### Source data

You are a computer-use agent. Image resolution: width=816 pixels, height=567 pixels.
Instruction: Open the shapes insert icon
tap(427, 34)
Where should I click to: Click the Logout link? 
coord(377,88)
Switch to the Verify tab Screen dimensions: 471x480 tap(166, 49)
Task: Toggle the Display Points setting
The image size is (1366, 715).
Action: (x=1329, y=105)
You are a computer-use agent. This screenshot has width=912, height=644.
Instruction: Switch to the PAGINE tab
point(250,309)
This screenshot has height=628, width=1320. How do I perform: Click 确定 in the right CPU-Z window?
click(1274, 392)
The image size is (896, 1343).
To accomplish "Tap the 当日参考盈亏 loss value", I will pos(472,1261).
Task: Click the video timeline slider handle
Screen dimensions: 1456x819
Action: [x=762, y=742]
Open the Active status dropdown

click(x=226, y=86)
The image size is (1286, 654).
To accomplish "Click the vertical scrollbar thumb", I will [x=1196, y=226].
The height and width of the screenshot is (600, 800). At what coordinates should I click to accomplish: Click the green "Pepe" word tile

######

== Try it ==
Apply a filter to the listing above so that only lines with "computer" are kept, and copy those lines.

== Solution ==
You are a computer-use agent. Image resolution: width=816 pixels, height=567 pixels.
You are a computer-use agent. This screenshot has width=912, height=644.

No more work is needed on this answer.